Mitt Romney last Fall: “‘Our productivity equals our income.”
Barack Obama in response on Wednesday: “… the notion was that somehow the reason people can’t pay their bills is because they’re not working hard enough. If they got more productive, suddenly their incomes would go up.” He went on to say, “Those of us who’ve spent time in the real world know that the problem isn’t that the American people aren’t productive enough – you’ve been working harder than ever.”
Romney is right when we slams Obama for blatant economic ignorance: “I’m amazed he doesn’t understand what productivity means.” He says, “Gosh, this is quite a revelation if you have the president of the United States that doesn’t understand the productivity is a measure of output per person in the nation as a whole.”
It gets at the whole idea of value adding and non-value adding. A central debate between liberals and conservatives is the size of the government. In the USA one fourth of us work for the government, which means one fourth of us create no value. So if there are 300 million Americans, and 200 million of them are working adults, and 50 million of them work for the government creating no wealth (value) then the quality of American life equals the output of 150 million people divided by 300 million people sharing it.
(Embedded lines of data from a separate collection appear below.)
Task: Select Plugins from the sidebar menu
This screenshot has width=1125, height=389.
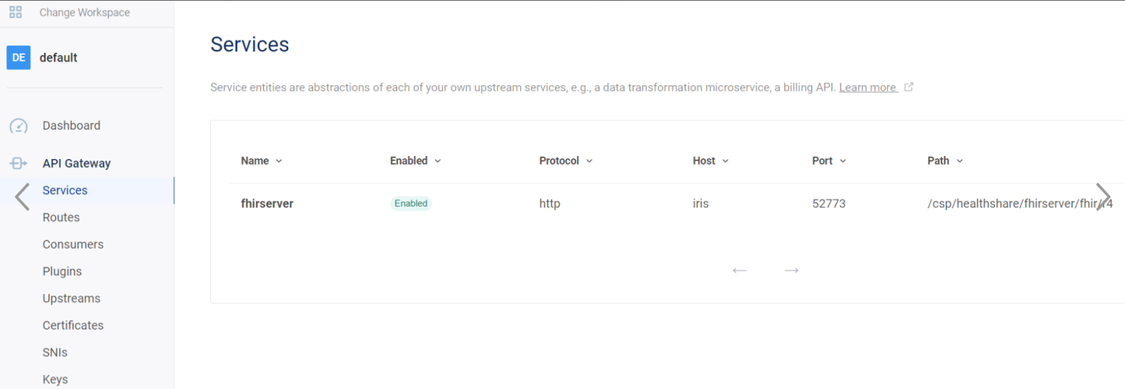Action: pyautogui.click(x=62, y=272)
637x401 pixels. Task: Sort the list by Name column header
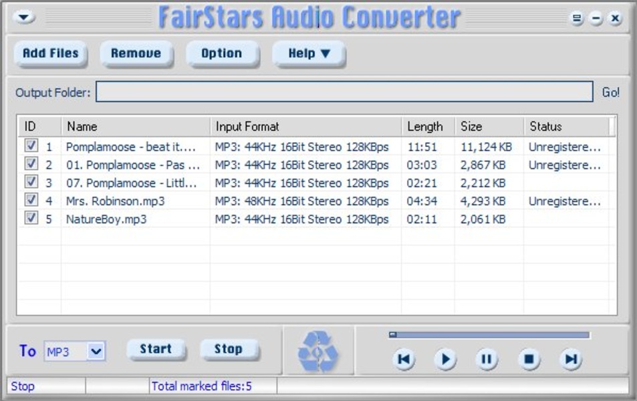(136, 126)

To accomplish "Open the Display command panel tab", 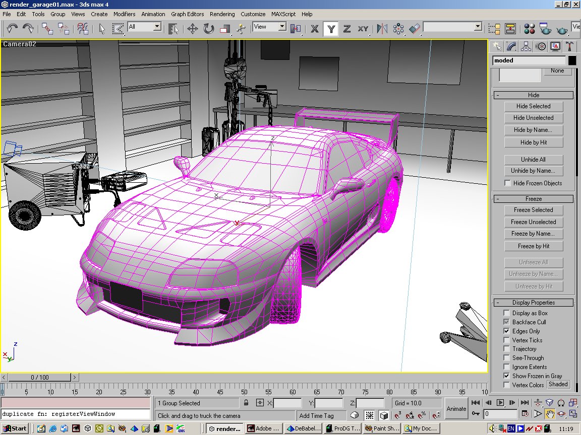I will (555, 46).
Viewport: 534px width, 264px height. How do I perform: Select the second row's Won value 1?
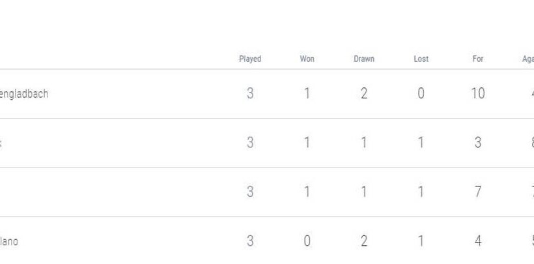[x=307, y=143]
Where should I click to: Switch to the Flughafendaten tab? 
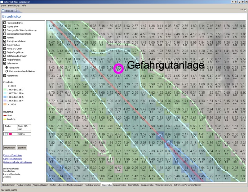[24, 185]
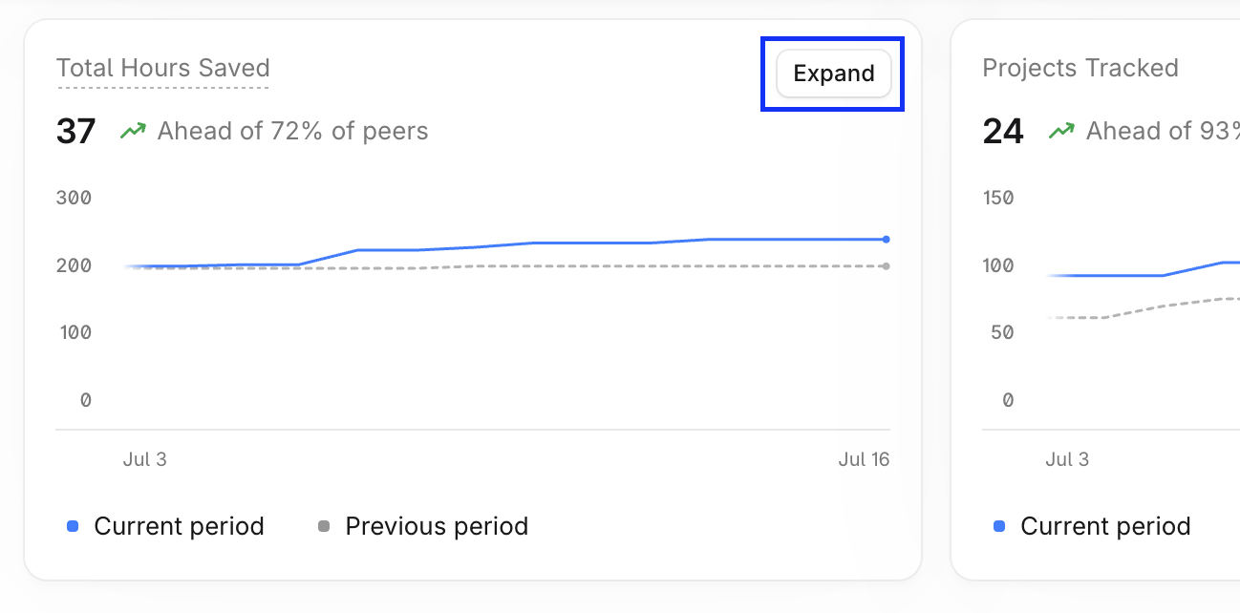Click the gray endpoint dot on the dashed line
Image resolution: width=1240 pixels, height=613 pixels.
tap(887, 265)
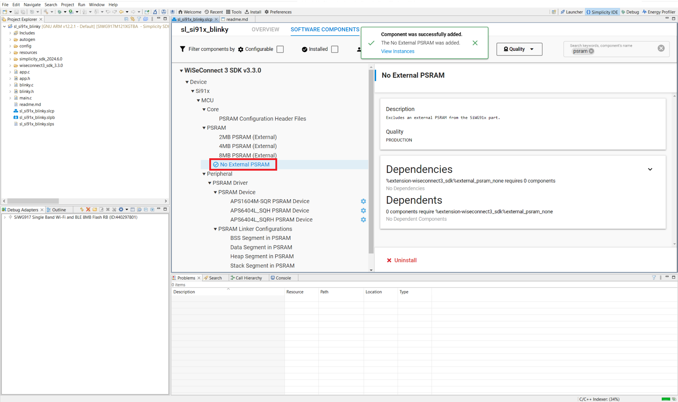Click gear icon for APS1604M-SQR PSRAM Device
Viewport: 678px width, 402px height.
(x=363, y=201)
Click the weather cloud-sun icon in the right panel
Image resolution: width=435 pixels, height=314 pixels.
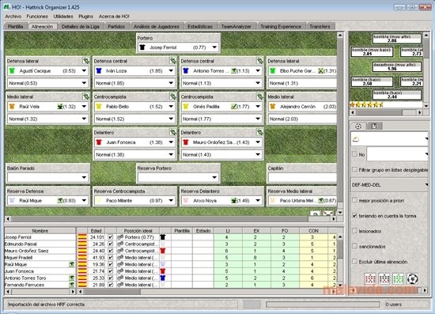[356, 139]
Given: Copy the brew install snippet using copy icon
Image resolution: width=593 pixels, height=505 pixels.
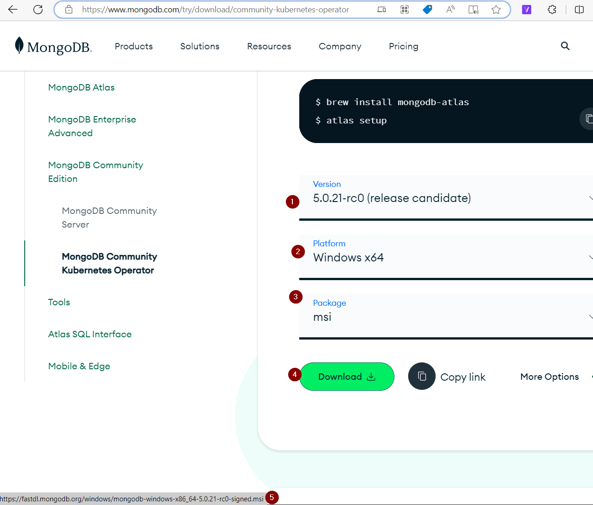Looking at the screenshot, I should click(589, 119).
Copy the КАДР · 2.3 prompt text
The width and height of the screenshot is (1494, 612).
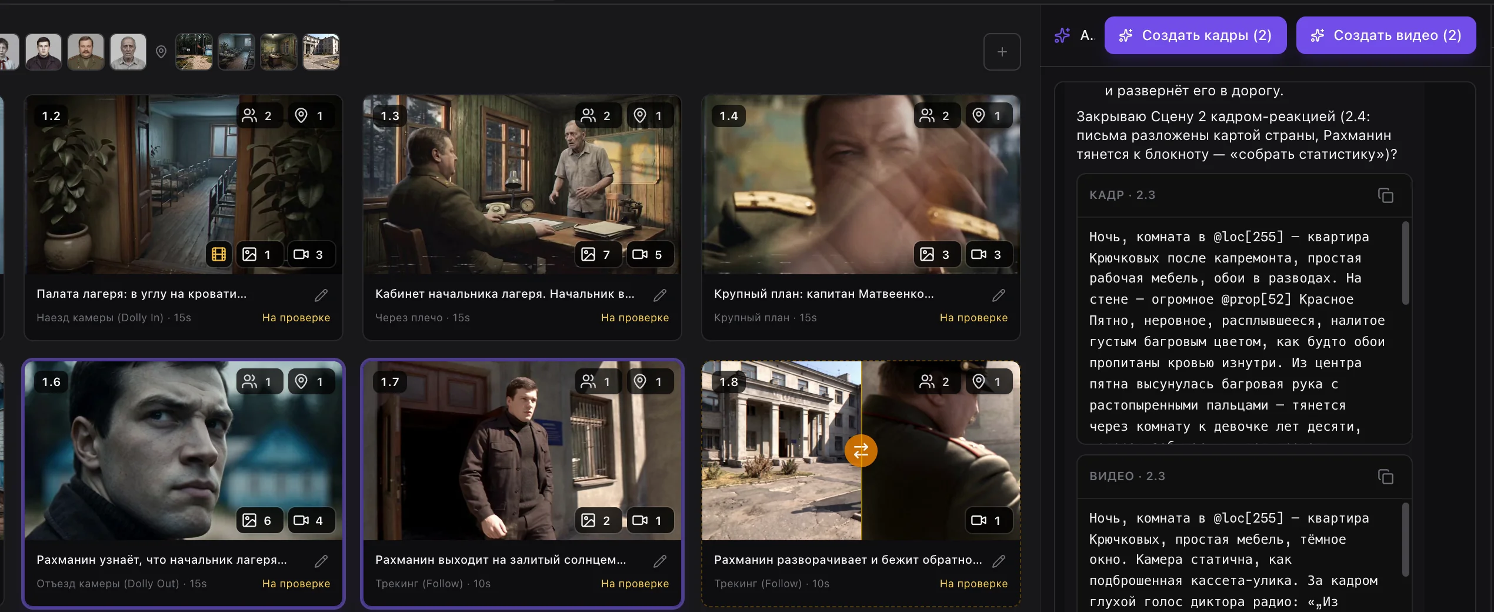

In this grossly over-simplified example there are two ways to increase overall productivity and the quality of life: Get the 150 million people to work harder and create more wealth for the 300 million; or keep the 150 million working at the same pace, cut the 50 million not adding value in the government to 25 million and have the rest add to the value adding bunch, then the 300 million enjoy the fruits of 175 million people’s wealth creation.
Lest anyone think this is just another anti-Obama, anti-liberal, anti-big government rant, please bear with me. Of course Obama is an economic idiot if he is surrounded by a bloated government full of bureaucrats, paper pushers, policy setters, regulation creators and auditors; but can’t see how productivity can be elevated by any means other than leaving them intact and pounding the actual value creating folks to work harder.
But it is hard to see how he is any more of an economic lightweight than Mitt Romney and the vaunted private sector executives who are supposed to be such greater authorities on the subject. Here is a photo of Staples corporate headquarters – the crown jewel of Romney’s Bain Capital escapades. Just how many bureaucrats, paper pushers, policy setters, regulation creators and auditors do you suppose it takes to fill up a building like this one? And like the government, how much of their rule, regulation and policy output does little more than interfere with the value adding work the people on the front lines are doing?
In fact, it strikes me as more than a coincidence that about 25% of working Americans are government employees – a 3:1 ratio. My experience in the manufacturing world is that a 3:1 direct to indirect ratio is about the norm. One out of every four not adding any value.
It is also my experience that just about every private sector exec is tunnel visioned on productivity, yet he walks into an office building full of non-value ceating folks every morning, blindly assuming they are somehow necessary, and spends his day figuring out how to beat on, automate or outsource the value creators – Obama’s “they’re not working hard enough” mentality.
Romney is right – greater productivity is the key and working smarter is the idea, rather than working harder. Working smarter means having a lot less people wasting their day doing work that does not create wealth and value.
He ought to apply that same principle to himself and his old cronies in American corporate leadership.